*Exercise instructions*
Search the data for the word "will" and copy every line where it occurs.

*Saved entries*

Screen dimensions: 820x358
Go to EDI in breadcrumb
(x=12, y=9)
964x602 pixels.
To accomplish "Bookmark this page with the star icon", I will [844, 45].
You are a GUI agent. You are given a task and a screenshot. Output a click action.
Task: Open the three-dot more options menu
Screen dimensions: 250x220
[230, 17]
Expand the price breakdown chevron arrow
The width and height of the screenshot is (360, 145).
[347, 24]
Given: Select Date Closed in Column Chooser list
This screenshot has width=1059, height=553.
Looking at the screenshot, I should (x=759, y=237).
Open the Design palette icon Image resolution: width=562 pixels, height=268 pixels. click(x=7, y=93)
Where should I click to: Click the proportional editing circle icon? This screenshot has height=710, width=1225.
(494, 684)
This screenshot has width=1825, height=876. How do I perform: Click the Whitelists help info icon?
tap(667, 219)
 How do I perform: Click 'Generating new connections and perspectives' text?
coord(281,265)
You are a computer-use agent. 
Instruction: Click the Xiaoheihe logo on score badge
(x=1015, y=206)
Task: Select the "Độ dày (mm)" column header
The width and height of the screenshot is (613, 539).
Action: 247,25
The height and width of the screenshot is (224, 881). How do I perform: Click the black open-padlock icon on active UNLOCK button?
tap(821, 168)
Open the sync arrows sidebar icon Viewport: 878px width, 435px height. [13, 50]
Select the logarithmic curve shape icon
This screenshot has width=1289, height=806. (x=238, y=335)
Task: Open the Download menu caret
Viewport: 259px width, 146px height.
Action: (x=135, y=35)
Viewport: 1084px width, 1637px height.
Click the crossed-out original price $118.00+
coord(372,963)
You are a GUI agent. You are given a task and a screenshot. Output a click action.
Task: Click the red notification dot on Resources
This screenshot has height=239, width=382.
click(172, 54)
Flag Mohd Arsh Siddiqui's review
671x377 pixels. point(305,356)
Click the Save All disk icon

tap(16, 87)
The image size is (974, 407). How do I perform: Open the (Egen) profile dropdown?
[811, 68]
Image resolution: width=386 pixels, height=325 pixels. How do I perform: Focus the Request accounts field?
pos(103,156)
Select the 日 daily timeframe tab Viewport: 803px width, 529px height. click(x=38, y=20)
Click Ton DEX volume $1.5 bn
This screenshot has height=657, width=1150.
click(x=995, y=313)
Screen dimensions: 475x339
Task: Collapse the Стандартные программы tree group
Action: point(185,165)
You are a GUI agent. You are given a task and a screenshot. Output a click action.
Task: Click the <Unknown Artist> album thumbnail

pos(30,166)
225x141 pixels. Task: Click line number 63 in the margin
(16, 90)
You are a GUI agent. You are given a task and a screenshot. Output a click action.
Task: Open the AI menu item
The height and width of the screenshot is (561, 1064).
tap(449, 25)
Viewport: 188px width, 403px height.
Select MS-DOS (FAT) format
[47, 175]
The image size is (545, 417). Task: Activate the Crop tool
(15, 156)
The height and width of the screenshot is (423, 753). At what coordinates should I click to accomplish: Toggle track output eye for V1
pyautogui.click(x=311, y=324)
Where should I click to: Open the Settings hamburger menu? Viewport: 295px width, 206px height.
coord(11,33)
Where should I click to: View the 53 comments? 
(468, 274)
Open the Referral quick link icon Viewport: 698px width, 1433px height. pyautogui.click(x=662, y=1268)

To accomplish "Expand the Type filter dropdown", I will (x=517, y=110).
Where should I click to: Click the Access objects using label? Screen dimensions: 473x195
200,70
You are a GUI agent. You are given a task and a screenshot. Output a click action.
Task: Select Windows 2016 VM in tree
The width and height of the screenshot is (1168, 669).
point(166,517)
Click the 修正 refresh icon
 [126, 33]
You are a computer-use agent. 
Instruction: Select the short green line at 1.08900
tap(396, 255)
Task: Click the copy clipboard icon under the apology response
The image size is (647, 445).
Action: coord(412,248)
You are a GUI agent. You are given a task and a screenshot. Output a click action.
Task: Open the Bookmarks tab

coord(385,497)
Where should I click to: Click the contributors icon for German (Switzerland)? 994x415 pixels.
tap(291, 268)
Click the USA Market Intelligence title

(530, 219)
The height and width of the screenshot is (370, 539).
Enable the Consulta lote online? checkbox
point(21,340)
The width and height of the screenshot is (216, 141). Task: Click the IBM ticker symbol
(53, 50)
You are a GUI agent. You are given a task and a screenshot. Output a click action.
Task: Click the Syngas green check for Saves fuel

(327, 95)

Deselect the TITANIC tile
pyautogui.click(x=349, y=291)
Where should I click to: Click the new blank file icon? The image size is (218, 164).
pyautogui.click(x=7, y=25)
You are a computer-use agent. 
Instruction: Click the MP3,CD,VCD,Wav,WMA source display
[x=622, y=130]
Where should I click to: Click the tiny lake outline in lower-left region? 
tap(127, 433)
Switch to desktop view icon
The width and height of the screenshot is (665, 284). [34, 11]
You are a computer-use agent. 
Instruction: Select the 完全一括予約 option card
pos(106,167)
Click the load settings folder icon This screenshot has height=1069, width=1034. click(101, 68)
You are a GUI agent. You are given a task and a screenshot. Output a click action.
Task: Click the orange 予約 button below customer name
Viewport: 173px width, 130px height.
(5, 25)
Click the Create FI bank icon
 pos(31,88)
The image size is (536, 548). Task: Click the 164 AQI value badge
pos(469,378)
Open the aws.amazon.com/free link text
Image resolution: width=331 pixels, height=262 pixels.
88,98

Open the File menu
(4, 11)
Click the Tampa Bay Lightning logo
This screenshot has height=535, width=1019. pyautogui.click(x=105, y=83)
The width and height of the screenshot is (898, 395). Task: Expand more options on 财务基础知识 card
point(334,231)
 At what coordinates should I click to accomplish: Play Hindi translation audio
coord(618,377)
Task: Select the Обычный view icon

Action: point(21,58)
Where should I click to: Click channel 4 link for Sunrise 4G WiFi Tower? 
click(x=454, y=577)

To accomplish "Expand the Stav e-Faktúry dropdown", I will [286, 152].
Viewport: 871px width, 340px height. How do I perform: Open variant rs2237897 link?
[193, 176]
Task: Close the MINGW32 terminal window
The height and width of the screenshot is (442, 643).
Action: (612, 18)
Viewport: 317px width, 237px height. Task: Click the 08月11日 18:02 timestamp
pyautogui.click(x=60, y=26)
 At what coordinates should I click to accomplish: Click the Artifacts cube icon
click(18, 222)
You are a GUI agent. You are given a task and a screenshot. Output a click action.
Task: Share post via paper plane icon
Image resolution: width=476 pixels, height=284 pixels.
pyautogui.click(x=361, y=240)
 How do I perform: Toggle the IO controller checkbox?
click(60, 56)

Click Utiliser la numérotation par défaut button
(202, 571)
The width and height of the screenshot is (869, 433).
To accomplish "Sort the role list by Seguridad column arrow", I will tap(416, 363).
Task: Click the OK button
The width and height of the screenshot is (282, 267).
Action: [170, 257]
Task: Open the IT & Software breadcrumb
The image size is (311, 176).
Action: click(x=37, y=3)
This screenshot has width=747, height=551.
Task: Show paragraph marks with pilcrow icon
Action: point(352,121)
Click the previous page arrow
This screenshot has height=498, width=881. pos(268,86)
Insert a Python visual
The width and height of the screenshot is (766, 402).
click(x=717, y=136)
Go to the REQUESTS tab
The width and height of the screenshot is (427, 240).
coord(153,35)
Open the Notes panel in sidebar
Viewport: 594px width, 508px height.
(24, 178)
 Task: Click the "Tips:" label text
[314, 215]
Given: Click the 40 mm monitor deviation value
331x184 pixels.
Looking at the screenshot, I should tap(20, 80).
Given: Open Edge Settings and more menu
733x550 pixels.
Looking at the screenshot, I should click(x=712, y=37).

*Answer box*
To accomplish "Bookmark this page with the star icon", I will [844, 45].
To accomplish "Expand the Type filter dropdown", I will (x=517, y=110).
To accomplish "Expand the Stav e-Faktúry dropdown", I will [286, 152].
To accomplish "Sort the role list by Seguridad column arrow", I will tap(416, 363).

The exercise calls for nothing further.